La película cuenta con un estilo que últimamente está funcionando muy bien, y que consiguen emplear de forma hábil: un pasado cercano, lo bastante remoto para una parte importante del público pero no demasiado como para que este pueda reconocerlo por referencias familiares y todavía bastantes puedan sentirse identificados con él (en este caso, los traslados hacia centros urbanos que muchas familias llevaron a cabo durante finales de los setenta). Y una estética donde no se hace concesión a la nostalgia ni a la visión idealizada de la década: el Madrid representado no es un entorno especialmente hostil, pero sí uno desconocido para los protagonistas, donde carecen de lugares de referencia y de entornos seguros. El escenario parece congelado en el color sepia de los últimos días del verano madrileño y el pasado más oscuro de la casa, congelada en algún momento entre los 40 y los 50. Una atmósfera que solo puede describirse como agobiante y que sirve para reflejar también la situación de la familia protagonista: esta habla continuamente de la vida mejor que los espera, pero también, mediante referencias veladas, a algo sucedido en su antigua residencia, que supuso un estigma, que todavía arrastran con ellos, y que se convierte en una marca de no pertenencia al entorno que también estará muy relacionado con el secreto que esconde la casa y su anterior propietaria.

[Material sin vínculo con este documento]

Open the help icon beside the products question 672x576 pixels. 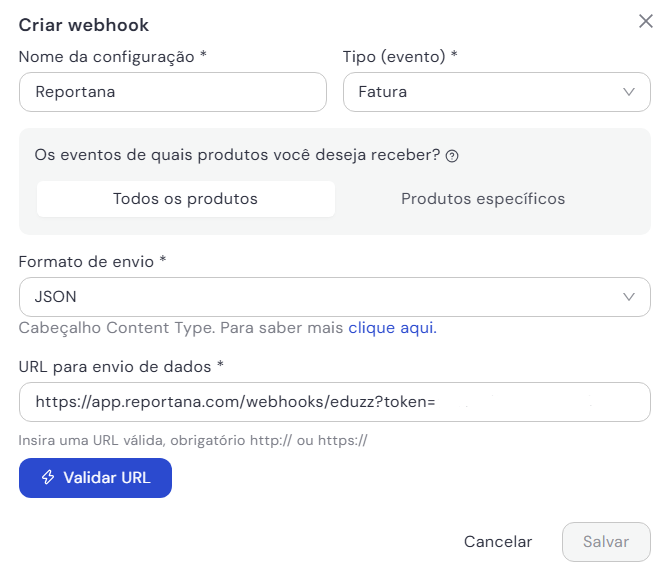[452, 156]
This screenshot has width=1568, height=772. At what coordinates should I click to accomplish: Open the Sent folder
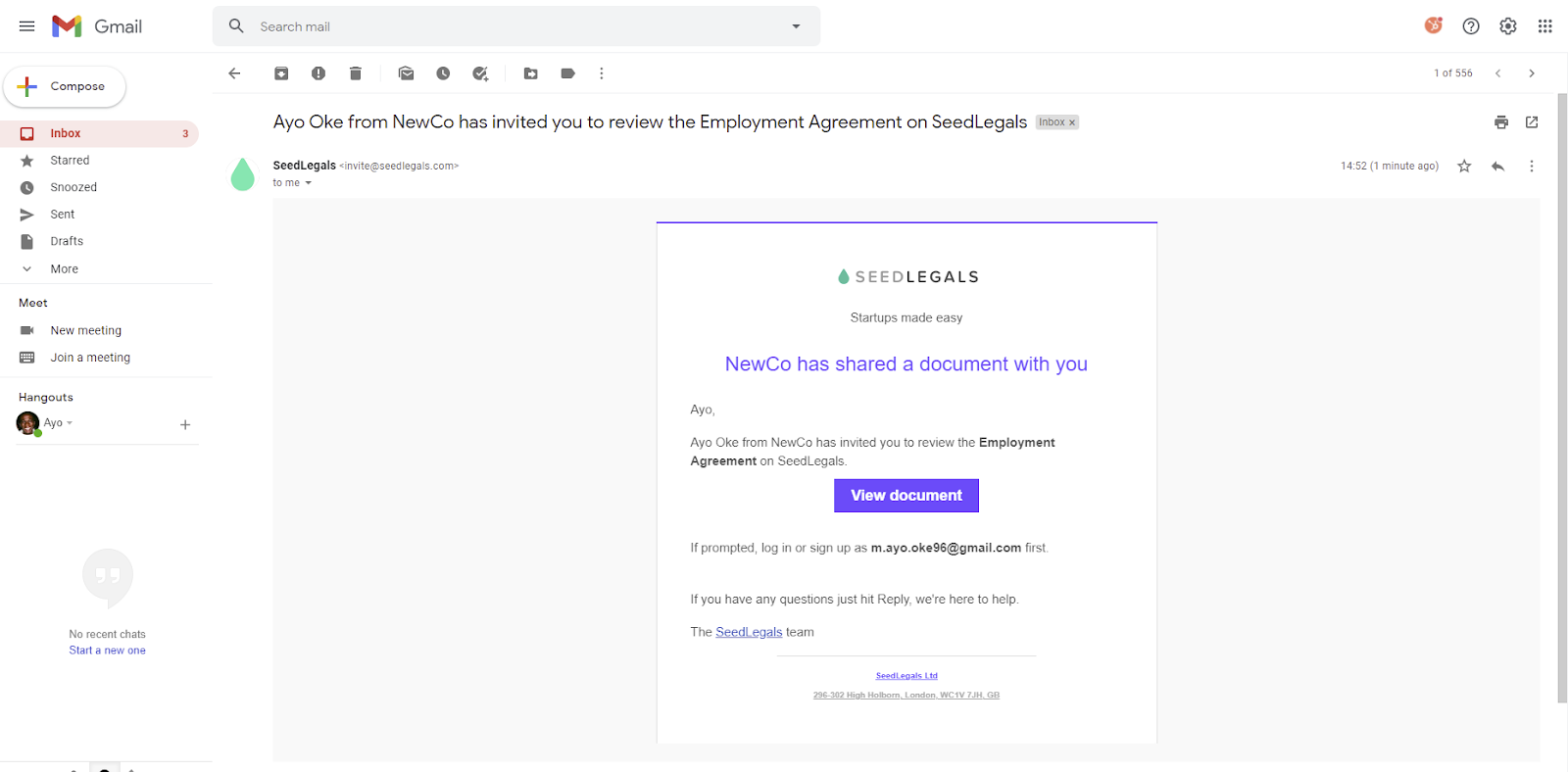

Esta atmósfera, un tanto claustrofóbica sin ser sórdida, es quizá lo que mejor funciona en un guión que acaba resultando excesivo en otros aspectos. El primero sería el factor terrorífico: la película se esfuerza demasiado en más que dar miedo, provocar sustos que mantengan al espectador al borde de la butaca y que le garanticen la etiqueta de "película española más aterradora". Y que se acaba traduciendo en una sucesión brusca de golpes de sonido, timbrazos de teléfono que…chan chan chan.. ¡¡está desconectado!! Y portazos, una interminable sucesión de portazos acompañados por la presencia súbita del espectro (no sorprende que este sea Javier Botet. Aunque por suerte también tiene un cameo como agente inmobiliario y sinceramente, no sé cual de los dos papeles debería dar más miedo), donde no hay tensión, solo una incomodidad esperando a que haya algún otro ruido o que el espectro aparezca de una vez entre aspavientos.

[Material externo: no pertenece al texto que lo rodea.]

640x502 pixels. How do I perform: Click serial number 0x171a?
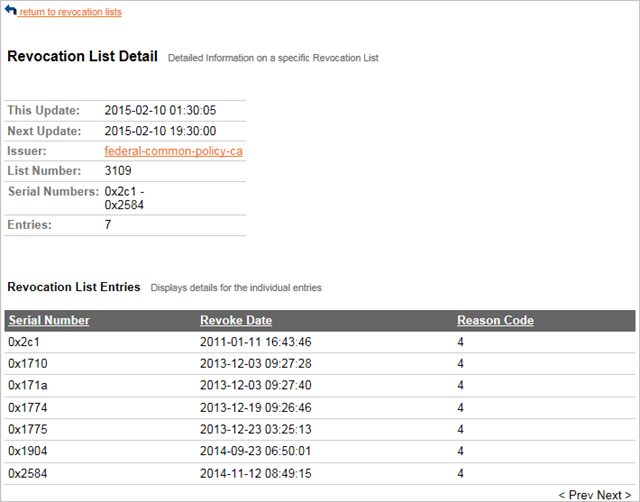26,386
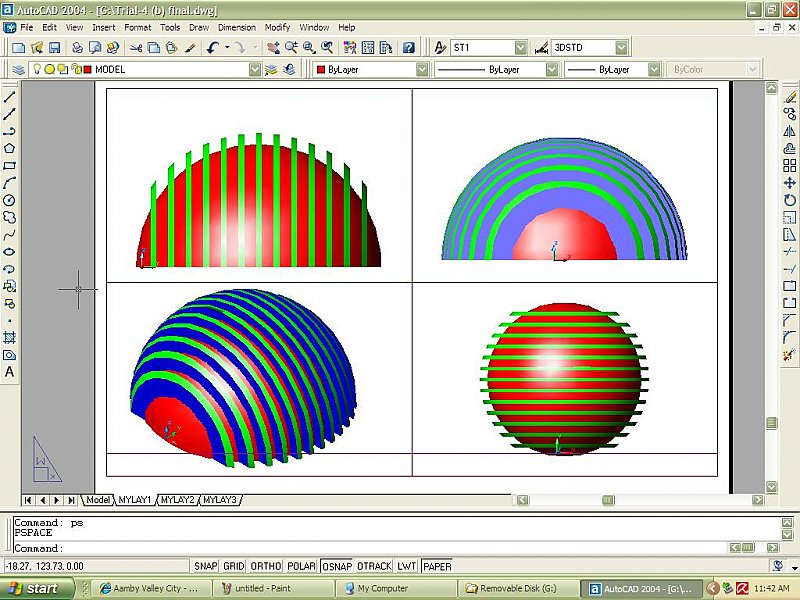Click the Match Properties paintbrush icon
The width and height of the screenshot is (800, 600).
click(x=192, y=47)
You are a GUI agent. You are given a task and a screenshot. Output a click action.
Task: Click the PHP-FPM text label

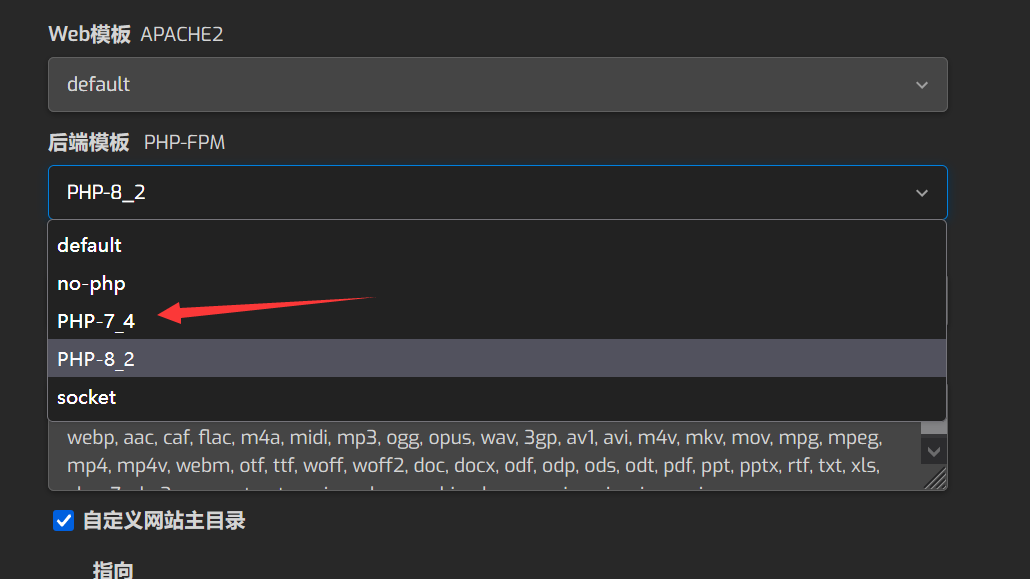(185, 143)
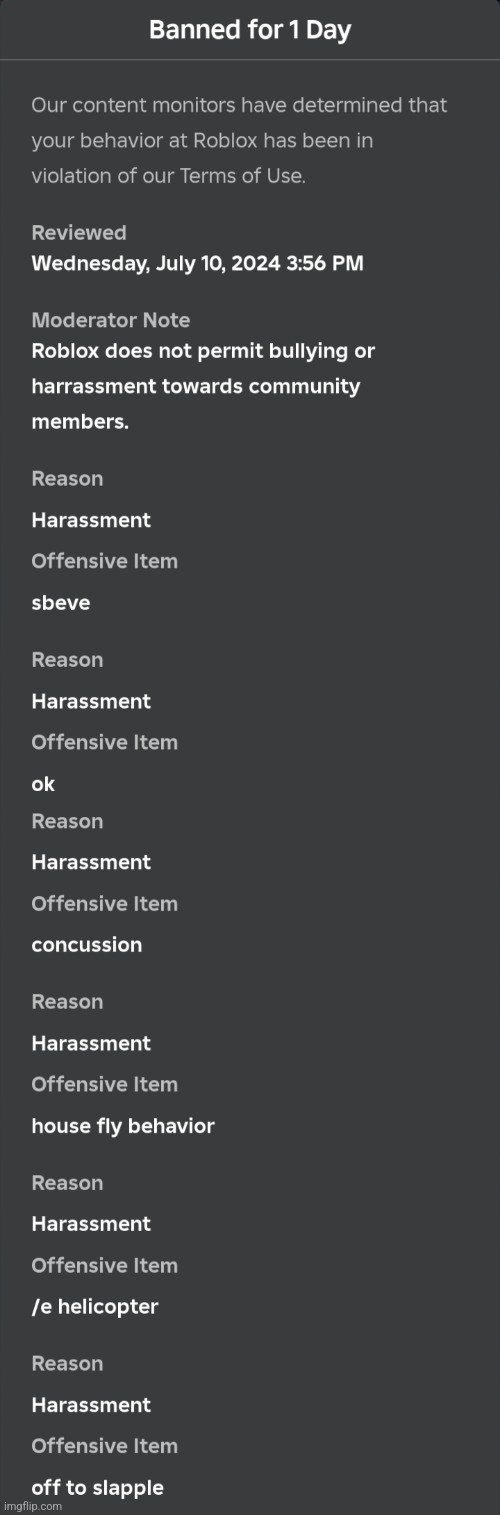Select the offensive item 'concussion'

click(87, 945)
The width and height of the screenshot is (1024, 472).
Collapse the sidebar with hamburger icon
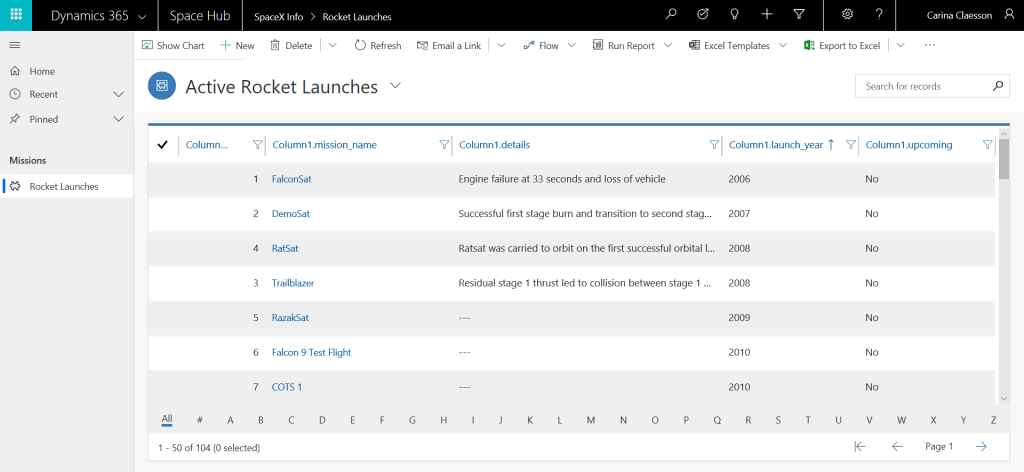tap(15, 46)
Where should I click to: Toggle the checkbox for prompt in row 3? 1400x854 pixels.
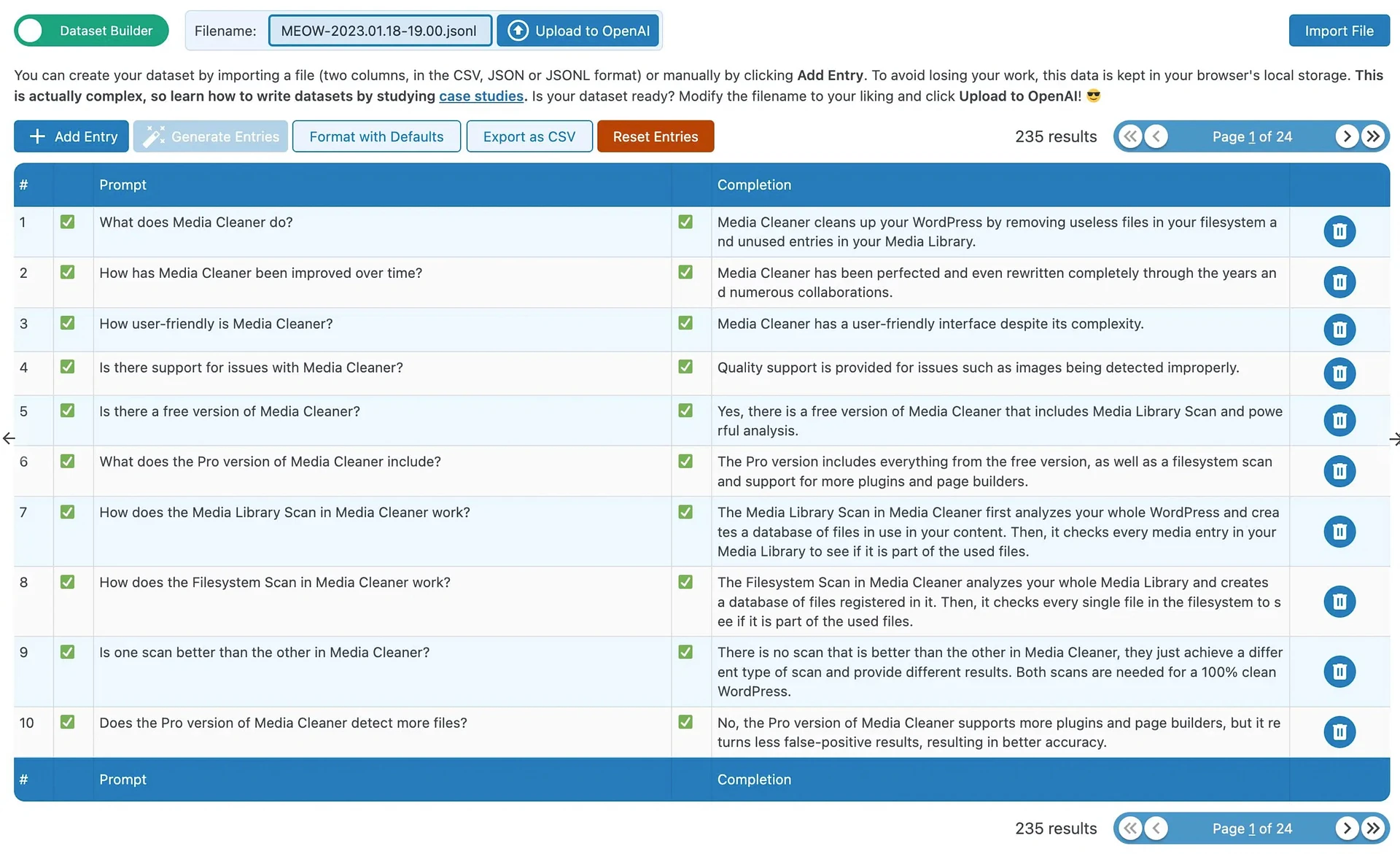[x=68, y=323]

El segundo sería el aspecto social que empieza a asomar de forma cada vez más insistente: lo que sucedió en el pueblo, lo que no es socialmente aceptado, lo que entonces se consideraba salirse de unas estrictas normas establecidas, se manifiesta de una forma un tanto machacona dando la impresión de que el guion habría funcionado igual sin que todo tuviera que venir de la mano de un drama social en potencia: la sensación de los protagonistas de estar fuera de lugar, de intentar pertenecer a un entorno nuevo, podría haber sido suficiente sin tener que recurrir a una serie de catastróficas desdichas.

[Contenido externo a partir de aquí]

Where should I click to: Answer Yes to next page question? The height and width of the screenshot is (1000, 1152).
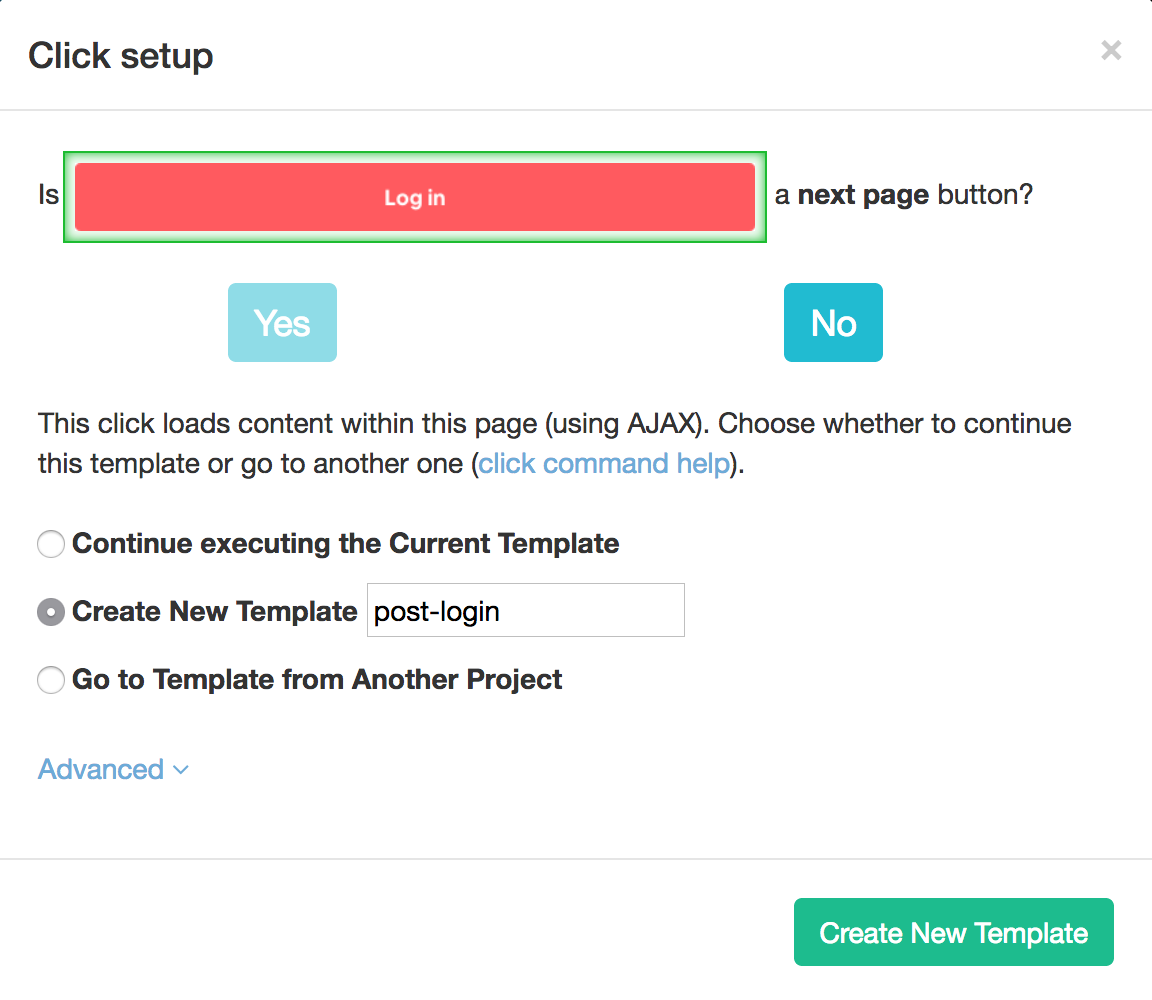[282, 322]
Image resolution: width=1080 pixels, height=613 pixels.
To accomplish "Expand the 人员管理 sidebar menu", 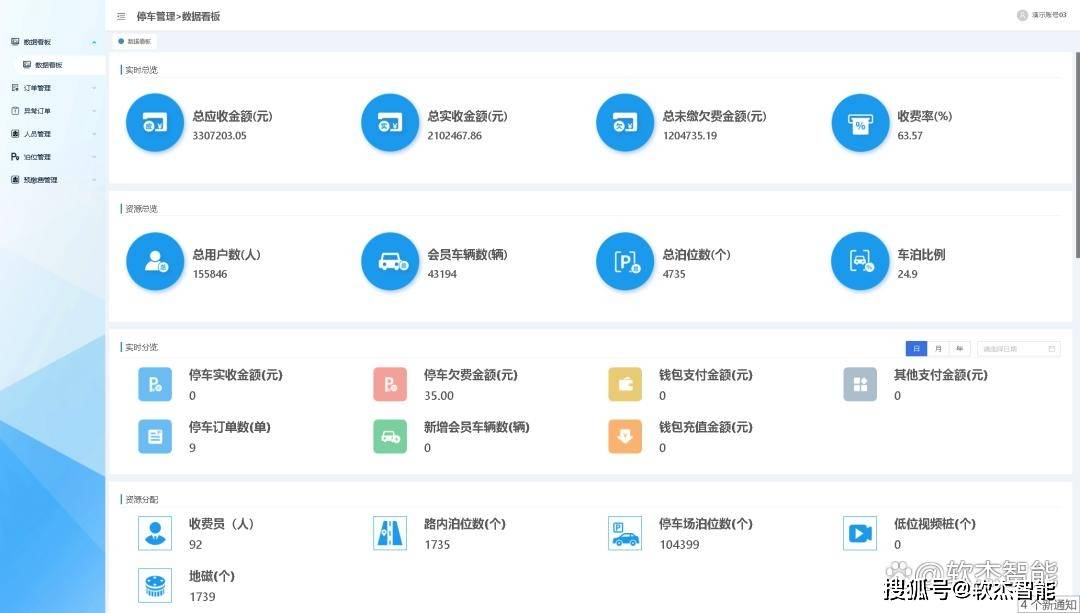I will tap(44, 134).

Malasaña 32 es una película de terror efectiva: el escenario es interesante, los momentos de suspense pueden gustar más o menos (en mi caso, los portazos y manotazos espectrales, muy poco) y sobre todo, los protagonistas están bien caracterizados, de manera que es fácil sentir simpatía por ellos y meterse de lleno en la historia que los rodea. Pero se esfuerza demasiado en imitar modelos y en aportar demasiado trasfondo social: los motivos dramáticos detrás de cada personaje, el estilo demasiado vistoso queriendo emular el éxito de James Wan, que hacen que, aunque quiera serlo, no estemos ante esa "película de terror memorable" que intentan.